Gentile Direttore,
sono stato riempito di critiche per avere espresso un'opinione molto semplice, che non si presta ad equivoci, di nessun tipo. La mia opinione è che o si trova una soluzione politica che ripristini un normale equilibrio fra i poteri dello Stato, gravemente alterato dalla magistratura, e si restituisce l'agibilità politica al leader del maggior partito italiano, oppure c'è il rischio - il rischio - di una nuova forma di guerra civile. Solo dei politici ignoranti, privi della sia pur minima cultura storica possono far finta di non capire il nocciolo di verità della mia opinione. D'altra parte chi mi ha attaccato è anche sfortunato, perché nello stesso giorno, il direttore del Corriere della Sera, Ferruccio de Bortoli, ha scritto, per sostenere una tesi diversa dalla mia, di un Paese «piagato da una ventennale guerra civile».
In effetti, chi conosce la storia dell'Italia, dal Dopoguerra ad oggi, sa bene che una guerra civile strisciante, mai dichiarata ma dagli effetti ugualmente drammatici, ha caratterizzato senza interruzione l'intera vita politica. La divisione dell'Italia durante la Resistenza, le stragi dei decenni successivi, il terrorismo, lo scontro ideologico fra comunismo e libertà, fino all'eliminazione per via giudiziaria dei partiti democratici della cosiddetta Prima Repubblica, raccontano di un'Italia perennemente sull'orlo di una guerra civile, di una contrapposizione politica che ha deformato ogni istituzione e ogni angolo della società.

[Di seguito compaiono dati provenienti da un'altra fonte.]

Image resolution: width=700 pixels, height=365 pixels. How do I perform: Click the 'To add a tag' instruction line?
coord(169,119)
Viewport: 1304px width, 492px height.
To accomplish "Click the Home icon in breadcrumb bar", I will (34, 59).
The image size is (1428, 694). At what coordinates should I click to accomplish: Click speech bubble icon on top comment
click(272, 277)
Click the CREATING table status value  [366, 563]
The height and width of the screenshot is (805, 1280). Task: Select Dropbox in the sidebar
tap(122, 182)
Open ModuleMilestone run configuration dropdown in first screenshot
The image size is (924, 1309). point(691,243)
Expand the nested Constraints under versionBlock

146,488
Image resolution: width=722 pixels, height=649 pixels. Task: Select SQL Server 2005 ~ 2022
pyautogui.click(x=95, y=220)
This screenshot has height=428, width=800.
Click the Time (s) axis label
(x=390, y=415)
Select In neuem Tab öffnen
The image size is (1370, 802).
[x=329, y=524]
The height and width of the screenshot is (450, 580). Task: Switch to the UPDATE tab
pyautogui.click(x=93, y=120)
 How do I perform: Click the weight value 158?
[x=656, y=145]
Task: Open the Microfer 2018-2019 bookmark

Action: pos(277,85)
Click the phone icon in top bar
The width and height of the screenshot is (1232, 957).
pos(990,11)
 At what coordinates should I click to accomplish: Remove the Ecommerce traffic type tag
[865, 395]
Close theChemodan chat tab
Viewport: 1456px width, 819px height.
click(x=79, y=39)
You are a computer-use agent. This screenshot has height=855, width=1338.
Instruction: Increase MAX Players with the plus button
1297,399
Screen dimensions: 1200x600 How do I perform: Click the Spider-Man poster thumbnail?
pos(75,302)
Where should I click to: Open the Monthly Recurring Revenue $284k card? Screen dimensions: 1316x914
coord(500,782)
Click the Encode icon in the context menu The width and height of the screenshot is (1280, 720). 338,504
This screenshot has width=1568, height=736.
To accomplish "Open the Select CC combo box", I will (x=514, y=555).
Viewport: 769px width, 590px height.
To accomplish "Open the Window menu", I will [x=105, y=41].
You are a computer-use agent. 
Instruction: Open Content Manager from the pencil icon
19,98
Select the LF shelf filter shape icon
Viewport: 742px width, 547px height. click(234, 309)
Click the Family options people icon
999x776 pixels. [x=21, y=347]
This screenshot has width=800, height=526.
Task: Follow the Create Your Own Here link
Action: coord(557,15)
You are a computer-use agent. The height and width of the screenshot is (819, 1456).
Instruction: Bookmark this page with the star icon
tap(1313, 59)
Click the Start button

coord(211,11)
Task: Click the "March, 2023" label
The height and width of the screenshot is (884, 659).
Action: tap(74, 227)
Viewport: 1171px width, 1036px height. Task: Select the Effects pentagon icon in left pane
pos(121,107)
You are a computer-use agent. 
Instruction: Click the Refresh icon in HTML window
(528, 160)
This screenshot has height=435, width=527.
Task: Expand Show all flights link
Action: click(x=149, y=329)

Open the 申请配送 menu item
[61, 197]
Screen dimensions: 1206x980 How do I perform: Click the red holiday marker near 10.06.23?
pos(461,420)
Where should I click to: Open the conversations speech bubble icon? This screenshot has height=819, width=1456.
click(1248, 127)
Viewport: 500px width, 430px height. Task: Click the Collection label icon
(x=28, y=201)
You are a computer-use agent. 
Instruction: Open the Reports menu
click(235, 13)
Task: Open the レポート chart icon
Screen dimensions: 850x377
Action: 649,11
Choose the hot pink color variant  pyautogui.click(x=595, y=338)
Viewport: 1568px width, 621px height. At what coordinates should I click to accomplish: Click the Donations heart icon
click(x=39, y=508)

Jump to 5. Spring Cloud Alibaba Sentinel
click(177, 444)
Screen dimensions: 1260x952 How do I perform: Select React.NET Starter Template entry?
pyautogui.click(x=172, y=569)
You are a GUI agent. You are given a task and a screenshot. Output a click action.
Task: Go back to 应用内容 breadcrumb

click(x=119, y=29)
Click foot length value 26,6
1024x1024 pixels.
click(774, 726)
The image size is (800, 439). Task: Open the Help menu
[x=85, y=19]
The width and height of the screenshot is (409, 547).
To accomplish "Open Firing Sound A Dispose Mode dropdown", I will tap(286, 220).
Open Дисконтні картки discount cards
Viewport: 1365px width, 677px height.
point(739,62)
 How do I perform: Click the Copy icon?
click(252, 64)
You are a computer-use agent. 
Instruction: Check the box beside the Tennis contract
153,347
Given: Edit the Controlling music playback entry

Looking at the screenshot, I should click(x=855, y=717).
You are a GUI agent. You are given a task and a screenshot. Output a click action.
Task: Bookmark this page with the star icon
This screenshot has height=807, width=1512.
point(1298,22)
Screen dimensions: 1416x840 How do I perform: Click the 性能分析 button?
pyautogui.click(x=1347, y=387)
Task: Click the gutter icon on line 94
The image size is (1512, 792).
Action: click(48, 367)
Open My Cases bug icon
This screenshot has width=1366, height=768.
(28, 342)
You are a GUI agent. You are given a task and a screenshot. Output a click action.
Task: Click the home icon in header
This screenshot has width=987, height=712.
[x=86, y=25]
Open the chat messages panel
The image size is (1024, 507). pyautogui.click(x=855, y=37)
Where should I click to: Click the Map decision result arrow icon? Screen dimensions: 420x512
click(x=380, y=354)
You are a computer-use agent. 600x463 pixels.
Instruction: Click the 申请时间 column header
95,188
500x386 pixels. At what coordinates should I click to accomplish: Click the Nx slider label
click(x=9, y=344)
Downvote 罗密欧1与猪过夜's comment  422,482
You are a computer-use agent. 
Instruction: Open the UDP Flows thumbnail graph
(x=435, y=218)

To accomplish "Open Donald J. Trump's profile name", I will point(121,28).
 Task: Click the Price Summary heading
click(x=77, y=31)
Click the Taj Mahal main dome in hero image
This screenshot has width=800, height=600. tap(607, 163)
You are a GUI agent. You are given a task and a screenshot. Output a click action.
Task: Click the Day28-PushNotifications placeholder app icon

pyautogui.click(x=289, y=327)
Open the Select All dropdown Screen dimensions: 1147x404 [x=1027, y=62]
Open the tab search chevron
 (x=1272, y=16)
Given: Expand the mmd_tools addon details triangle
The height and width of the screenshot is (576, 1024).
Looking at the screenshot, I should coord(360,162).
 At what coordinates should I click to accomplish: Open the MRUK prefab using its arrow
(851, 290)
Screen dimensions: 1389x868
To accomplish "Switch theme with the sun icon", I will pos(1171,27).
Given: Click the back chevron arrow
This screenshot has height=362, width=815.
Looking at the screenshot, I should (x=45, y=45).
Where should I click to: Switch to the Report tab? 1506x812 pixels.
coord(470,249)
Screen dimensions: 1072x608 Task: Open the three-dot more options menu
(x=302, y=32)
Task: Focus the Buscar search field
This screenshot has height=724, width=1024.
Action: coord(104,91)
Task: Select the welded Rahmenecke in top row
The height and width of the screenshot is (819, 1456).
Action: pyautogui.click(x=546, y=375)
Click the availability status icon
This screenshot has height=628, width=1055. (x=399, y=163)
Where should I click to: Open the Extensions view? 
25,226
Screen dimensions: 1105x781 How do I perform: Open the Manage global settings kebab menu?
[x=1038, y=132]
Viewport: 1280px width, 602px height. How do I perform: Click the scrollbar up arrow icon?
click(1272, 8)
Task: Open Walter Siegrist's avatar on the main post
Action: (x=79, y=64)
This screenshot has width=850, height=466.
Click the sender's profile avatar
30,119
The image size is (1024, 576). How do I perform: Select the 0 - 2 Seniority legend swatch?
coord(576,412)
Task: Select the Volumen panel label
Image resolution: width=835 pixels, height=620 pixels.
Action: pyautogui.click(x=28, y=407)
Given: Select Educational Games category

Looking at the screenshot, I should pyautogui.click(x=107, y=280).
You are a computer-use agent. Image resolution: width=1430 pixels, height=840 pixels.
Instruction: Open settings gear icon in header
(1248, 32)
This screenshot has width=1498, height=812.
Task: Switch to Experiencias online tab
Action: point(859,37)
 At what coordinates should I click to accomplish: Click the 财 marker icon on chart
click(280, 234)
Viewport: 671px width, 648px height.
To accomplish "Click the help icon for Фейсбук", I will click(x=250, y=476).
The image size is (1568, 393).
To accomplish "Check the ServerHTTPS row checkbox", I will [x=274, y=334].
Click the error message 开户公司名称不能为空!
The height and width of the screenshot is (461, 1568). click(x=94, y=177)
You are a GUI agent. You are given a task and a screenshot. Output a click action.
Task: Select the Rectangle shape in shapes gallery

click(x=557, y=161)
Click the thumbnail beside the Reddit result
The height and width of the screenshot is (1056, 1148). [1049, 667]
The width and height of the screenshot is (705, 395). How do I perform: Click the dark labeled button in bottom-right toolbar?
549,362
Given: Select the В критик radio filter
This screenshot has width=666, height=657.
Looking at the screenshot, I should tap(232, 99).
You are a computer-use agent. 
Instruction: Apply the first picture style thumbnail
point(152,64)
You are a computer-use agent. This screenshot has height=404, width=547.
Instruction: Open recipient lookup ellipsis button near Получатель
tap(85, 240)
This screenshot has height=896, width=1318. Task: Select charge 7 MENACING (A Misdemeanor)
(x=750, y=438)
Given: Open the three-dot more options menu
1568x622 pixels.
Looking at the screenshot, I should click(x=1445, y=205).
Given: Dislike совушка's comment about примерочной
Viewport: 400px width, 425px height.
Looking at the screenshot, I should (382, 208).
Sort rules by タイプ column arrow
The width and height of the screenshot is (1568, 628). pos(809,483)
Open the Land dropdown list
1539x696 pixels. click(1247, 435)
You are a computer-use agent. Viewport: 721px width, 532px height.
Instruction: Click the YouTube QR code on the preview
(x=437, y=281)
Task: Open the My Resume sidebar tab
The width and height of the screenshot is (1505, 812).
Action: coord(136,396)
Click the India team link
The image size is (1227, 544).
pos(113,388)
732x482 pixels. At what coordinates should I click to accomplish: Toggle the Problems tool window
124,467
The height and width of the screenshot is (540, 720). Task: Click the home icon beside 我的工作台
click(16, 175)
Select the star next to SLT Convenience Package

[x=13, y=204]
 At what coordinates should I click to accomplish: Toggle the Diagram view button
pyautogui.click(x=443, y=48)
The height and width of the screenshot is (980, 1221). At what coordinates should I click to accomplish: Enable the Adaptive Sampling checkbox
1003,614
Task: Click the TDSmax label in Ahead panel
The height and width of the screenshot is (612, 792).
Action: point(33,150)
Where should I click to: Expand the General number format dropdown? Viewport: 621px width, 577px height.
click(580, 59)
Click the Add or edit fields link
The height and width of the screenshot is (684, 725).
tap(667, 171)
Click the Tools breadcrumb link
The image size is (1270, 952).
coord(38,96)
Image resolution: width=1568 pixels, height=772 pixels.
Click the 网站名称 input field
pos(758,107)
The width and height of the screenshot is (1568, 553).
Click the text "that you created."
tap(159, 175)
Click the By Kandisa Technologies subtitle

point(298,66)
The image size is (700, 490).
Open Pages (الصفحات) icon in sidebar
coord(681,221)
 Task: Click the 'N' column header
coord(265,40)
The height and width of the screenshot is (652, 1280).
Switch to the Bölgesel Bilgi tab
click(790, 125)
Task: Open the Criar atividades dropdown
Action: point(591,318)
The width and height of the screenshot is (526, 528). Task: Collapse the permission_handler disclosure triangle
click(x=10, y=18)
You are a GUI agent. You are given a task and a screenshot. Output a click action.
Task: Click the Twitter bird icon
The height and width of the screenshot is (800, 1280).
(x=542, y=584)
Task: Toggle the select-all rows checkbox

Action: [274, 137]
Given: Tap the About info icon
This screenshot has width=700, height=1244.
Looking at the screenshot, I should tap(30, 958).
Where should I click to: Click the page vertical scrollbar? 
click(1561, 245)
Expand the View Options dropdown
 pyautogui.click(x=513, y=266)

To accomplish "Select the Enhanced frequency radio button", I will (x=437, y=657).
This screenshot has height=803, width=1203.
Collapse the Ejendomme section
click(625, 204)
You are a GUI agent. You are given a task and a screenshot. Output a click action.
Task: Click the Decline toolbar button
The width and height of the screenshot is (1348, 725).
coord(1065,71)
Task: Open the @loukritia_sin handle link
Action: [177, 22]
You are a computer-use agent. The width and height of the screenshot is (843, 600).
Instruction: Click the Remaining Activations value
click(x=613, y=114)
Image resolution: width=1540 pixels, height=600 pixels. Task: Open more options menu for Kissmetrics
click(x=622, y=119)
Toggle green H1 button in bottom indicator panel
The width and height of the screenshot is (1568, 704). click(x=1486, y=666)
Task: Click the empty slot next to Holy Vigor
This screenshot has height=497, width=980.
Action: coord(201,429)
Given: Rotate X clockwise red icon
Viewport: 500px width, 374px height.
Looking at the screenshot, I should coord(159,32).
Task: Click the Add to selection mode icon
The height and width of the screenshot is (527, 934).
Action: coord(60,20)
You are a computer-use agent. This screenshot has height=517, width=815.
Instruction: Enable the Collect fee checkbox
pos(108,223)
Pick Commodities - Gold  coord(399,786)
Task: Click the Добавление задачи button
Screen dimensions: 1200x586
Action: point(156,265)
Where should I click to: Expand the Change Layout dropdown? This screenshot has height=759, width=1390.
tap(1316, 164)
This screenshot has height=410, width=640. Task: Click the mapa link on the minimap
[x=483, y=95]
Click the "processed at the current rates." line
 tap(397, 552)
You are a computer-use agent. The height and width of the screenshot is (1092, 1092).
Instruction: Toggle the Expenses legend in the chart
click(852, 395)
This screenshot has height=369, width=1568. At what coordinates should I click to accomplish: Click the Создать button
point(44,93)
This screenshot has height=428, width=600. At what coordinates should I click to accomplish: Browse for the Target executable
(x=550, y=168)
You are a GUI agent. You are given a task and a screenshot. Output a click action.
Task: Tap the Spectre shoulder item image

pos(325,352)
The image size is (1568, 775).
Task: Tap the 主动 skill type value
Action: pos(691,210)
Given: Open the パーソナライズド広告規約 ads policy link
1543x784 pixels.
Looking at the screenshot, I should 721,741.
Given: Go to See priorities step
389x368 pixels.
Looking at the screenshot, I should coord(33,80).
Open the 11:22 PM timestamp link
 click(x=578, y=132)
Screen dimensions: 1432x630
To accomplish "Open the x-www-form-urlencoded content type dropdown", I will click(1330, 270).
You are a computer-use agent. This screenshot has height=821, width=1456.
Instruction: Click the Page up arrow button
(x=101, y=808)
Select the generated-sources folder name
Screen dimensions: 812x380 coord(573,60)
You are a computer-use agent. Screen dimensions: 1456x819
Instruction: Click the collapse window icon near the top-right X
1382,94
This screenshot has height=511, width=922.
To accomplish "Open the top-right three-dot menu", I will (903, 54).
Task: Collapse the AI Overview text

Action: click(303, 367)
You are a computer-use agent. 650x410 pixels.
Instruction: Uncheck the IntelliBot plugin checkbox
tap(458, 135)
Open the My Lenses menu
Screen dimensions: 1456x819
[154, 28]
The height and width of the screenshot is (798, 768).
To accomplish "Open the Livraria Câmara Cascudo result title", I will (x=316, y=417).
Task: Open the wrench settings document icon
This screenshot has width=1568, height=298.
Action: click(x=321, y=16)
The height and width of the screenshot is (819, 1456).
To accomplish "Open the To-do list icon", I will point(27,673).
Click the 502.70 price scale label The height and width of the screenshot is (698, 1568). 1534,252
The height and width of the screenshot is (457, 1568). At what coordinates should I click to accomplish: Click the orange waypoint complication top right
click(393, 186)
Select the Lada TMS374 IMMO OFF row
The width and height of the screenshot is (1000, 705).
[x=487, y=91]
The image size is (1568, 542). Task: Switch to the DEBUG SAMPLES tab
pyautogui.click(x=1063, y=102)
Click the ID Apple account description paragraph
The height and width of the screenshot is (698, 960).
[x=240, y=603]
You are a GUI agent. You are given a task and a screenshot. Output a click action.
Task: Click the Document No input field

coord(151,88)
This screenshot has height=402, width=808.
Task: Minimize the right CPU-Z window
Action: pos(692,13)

Oggi che il disegno di eliminare anche Silvio Berlusconi dalla vita politica, perseguito dal 1994 in poi, è giunto a compimento, che cosa dovremmo dire? Che non siamo di fronte ad un nuovo capitolo di una guerra civile, non combattuta con le armi ma ugualmente violenta negli esiti finali? Come dobbiamo definire una sentenza che toglie i diritti politici e infligge il carcere, pur se domiciliare, al leader del partito di maggioranza relativa che è stato più volte presidente del Consiglio? E tutto questo - badate bene - per una supposta infrazione di carattere amministrativo, un'ipotetica evasione fiscale compiuta da una azienda in cui Berlusconi non ha più da decenni alcuna responsabilità formale. Che cosa sarebbe avvenuto in Italia se un trattamento giudiziario simile fosse stato inflitto ad un leader storico della sinistra? Non oso neppure immaginarlo. L'Italia sta vivendo un altro momento della propria storia in cui il tragico e il grottesco si uniscono inscindibilmente. Un altro momento storico in cui scopriamo di non essere un Paese predisposto al bene o alla conciliazione, ma in cui la ferocia e la barbarie possono scoppiare e esplodere in ogni momento, accanendosi preferibilmente contro capri espiatori delle colpe nazionali. Le mie parole erano rivolte alla politica, quella vera, la politica che sa scongiurare le divisioni e le rotture insanabili.
In questo momento solo la politica può salvare l'Italia dalla rovina, dalla disgregazione politica e da conflitti che possono avere esiti imprevedibili. Solo la politica può trovare quelle soluzioni che restituiscano serenità al Paese, permettendo innanzitutto al leader del più importante movimento politico del nostro Paese di non essere privato della propria libertà personale e di rappresentanza degli interessi e delle speranze della maggioranza degli italiani. Se la politica mancherà a queste responsabilità, l'Italia continuerà purtroppo ad essere avvelenata da una latente guerra civile, sì una latente guerra civile che è un tratto permanente della nostra storia nazionale, almeno dalla nascita del fascismo in avanti.
Chi mi conosce sa che sono personalmente uomo di concordia e di conciliazione, ma questo non mi impedisce di guardare in faccia la realtà per quanto essa mi spaventi e mi faccia orrore.